New ACRO survey: CRO members saw big growth in past decade
The biopharmaceutical industry’s outsourcing strategy has enabled the eight members of the Association of Clinical Research Organizations (ACRO) to double in size over the past 10 years, today employing more than 100,000 professionals worldwide with a global payroll of nearly $6 billion.
During the same period, member companies, who conduct clinical trials in 142 countries, saw revenues increase 180% to an estimated $14.2 billion—or about two-thirds of contract biopharmaceutical development spending, according to a new ACRO survey.
“As ACRO members, we pride ourselves on the safety, quality and efficiency of the research we conduct,” said ACRO chairman Ciaran Murray, CEO of Icon. “We also are at the forefront of innovation, which is enhancing the development process and delivering better outcomes for our customers.”
The survey also reported the CROs have focused on adaptive trial designs, enhanced patient access, data analytics, predictive technologies and access to real-world evidence data.
Among other key findings:
- ACRO members contributed to the development of 85 of the 88 new drugs approved by the FDA and EMA last year, including all of the 20 top-selling drugs.
- Last year, ACRO members conducted more than 9,000 clinical trials involving 1.4 million patients worldwide.

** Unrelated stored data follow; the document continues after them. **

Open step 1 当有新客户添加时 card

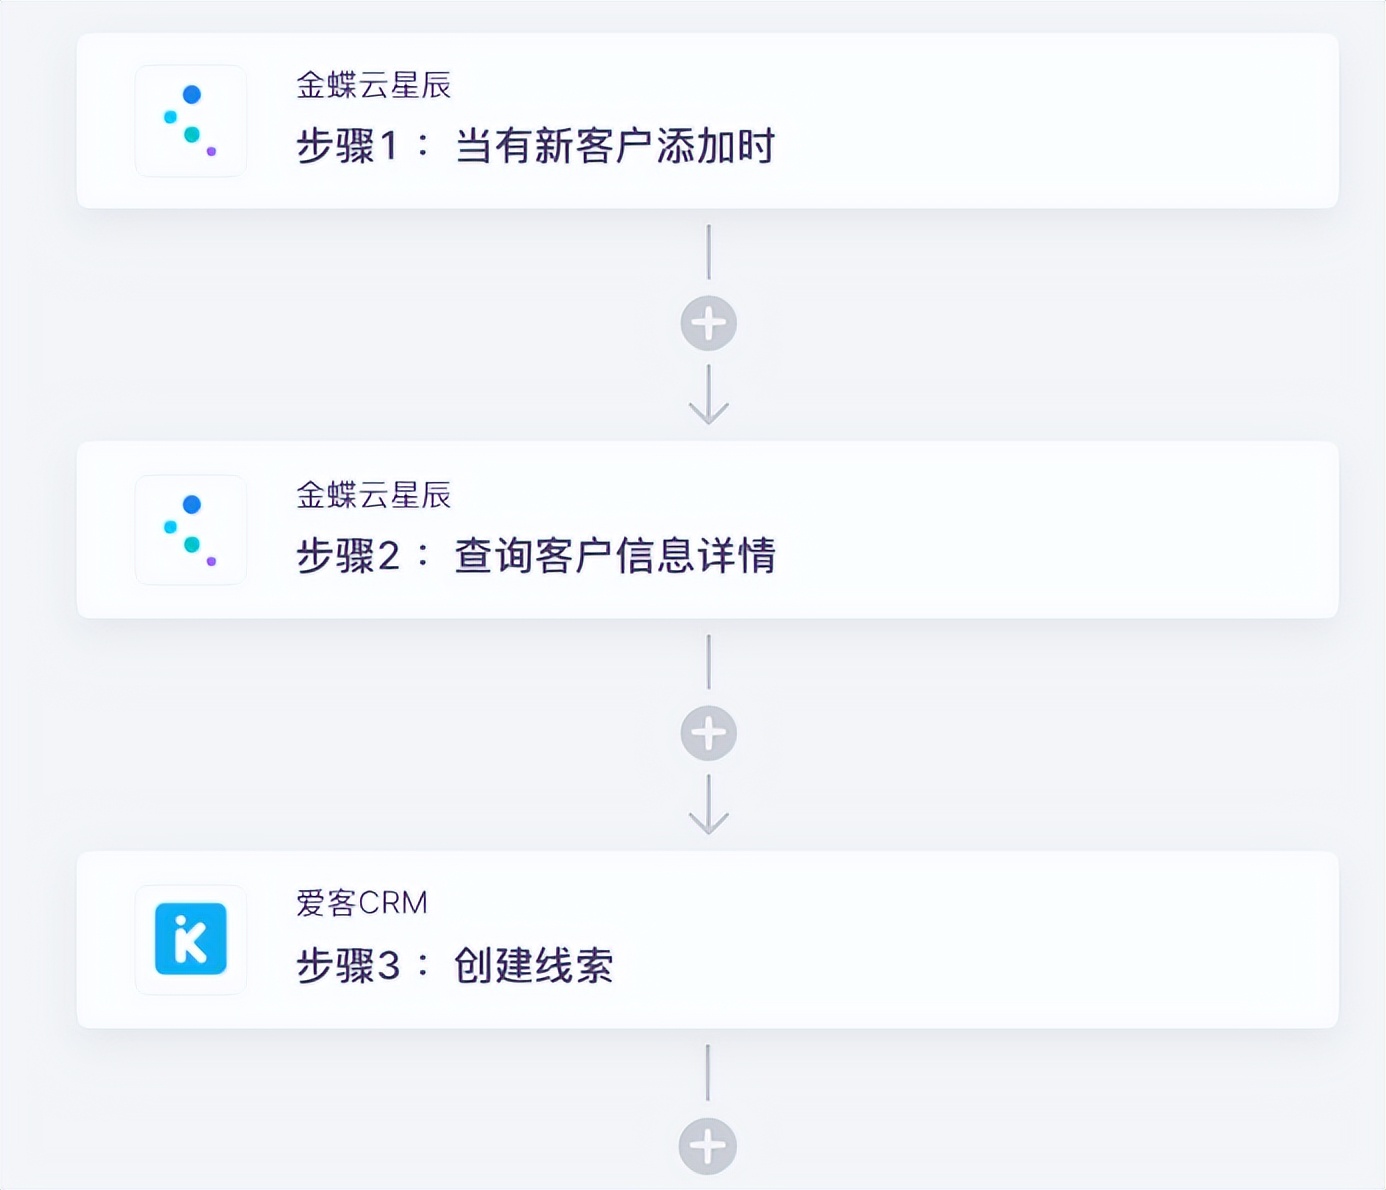click(700, 120)
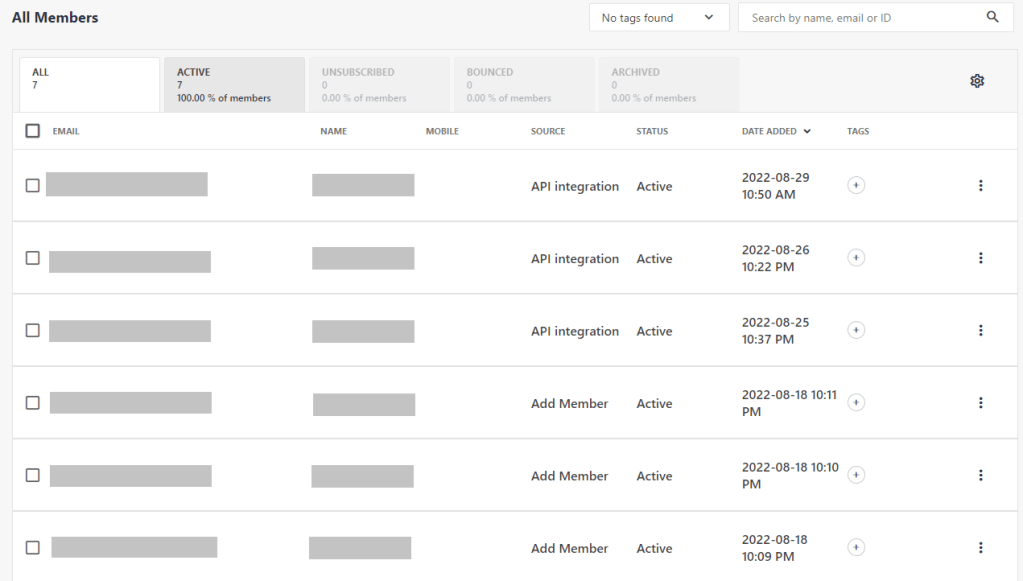Add tag to the 2022-08-26 member

point(856,258)
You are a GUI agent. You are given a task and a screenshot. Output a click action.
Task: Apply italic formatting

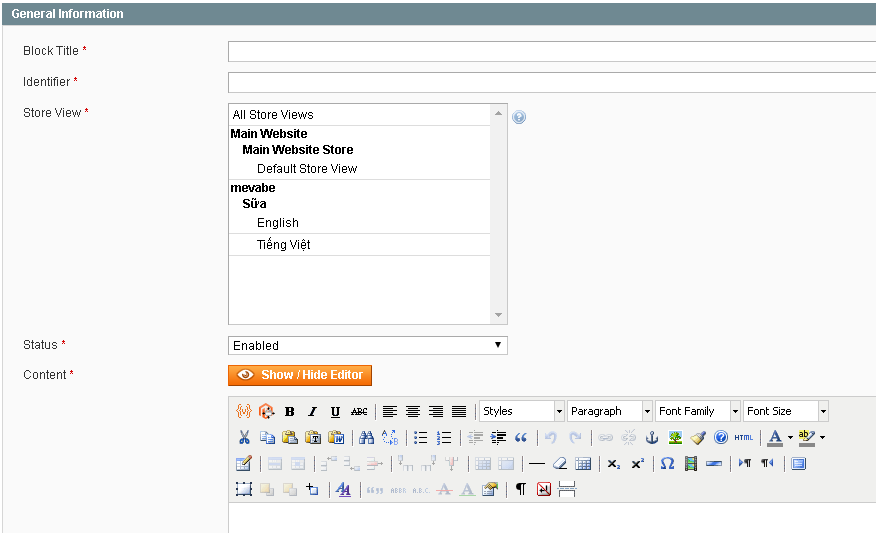pyautogui.click(x=312, y=411)

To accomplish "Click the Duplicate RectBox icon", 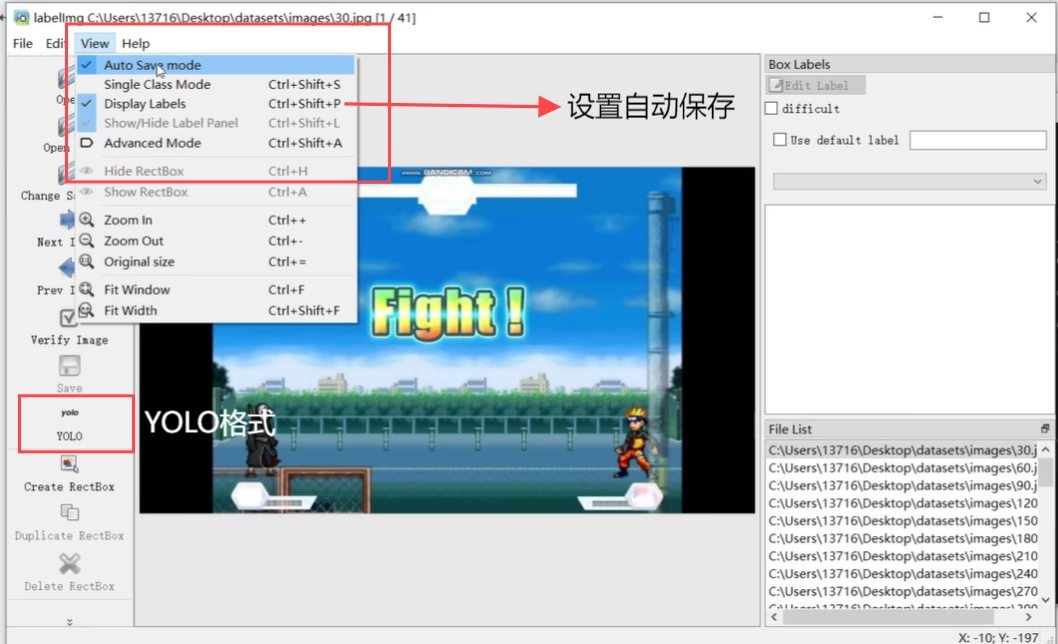I will click(69, 514).
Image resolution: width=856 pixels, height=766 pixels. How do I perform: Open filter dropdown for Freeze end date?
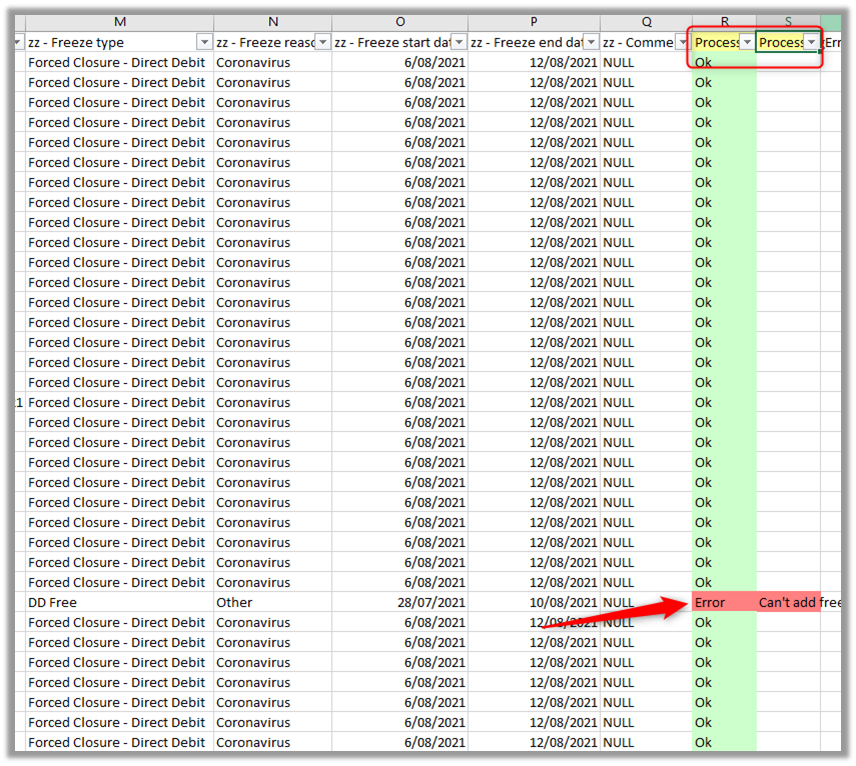tap(592, 43)
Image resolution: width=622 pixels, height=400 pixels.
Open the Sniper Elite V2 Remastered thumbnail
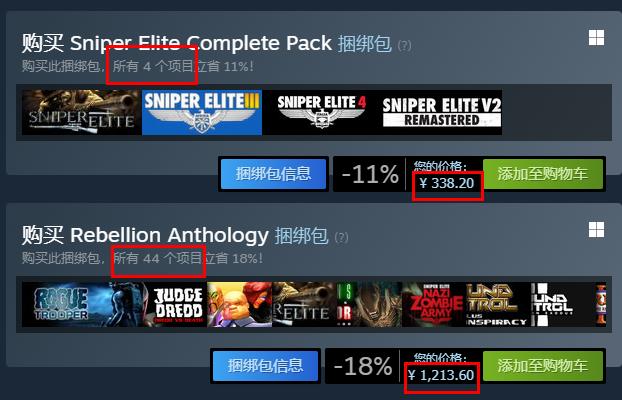coord(442,112)
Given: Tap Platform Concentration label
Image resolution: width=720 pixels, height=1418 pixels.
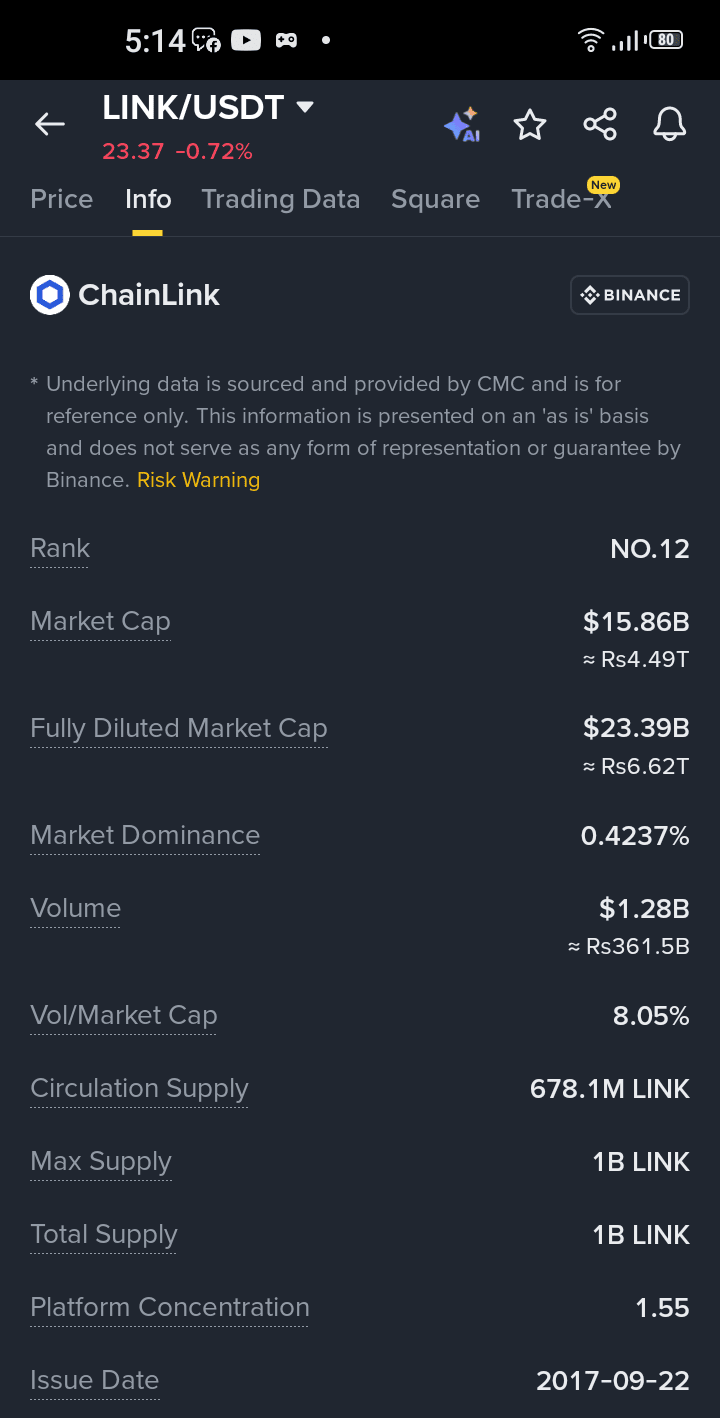Looking at the screenshot, I should pos(170,1308).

- Among the most researched indications by the eight CROs are breast cancer, Alzheimer’s disease, hepatitis, diabetes , asthma, hypertension and vaccines.
- The average number of participants in a clinical trial by phase across all therapeutic areas are 26 for phase I, 92 for phase II, 399 for phase III and 772 for phase IV.
- On average, each ACRO member works with more than 500 sponsors and about 27,000 sites annually.
- Within in the U.S., the states with the highest CRO employment are North Carolina, Pennsylvania, Massachusetts, New Jersey, Texas and California. The European countries with the highest CRO employment are the U.K., Germany, France and Spain.
- Although the FDA has not approved any biosimilars in the U.S, ACRO members overseas, mostly in Europe, have contributed to the development of 19 of the 20 approved biosimilars.
“While the main driver has been outsourcing of clinical trials, our members also increased their scope of services, as they are doing regulatory consulting and technology work, more late phase studies and laboratory services,” said John Lewis, ACRO senior vice president of policy and public affairs.
Last week, ACRO named Rep. Fred Upton (R-Mich.), chairman of the House Energy & Commerce Committee, and Sen. Tom Carper (D-Del.) the organization’s first Legislators of the Year. Upton was cited for his leadership on the bipartisan 21st Century Cures initiative, while Carper was commended for his introduction of the COMPLETE Act, which permanently extends and modernizes the R&D tax credit while acknowledging the role contract research plays in helping to bring new medical products to market.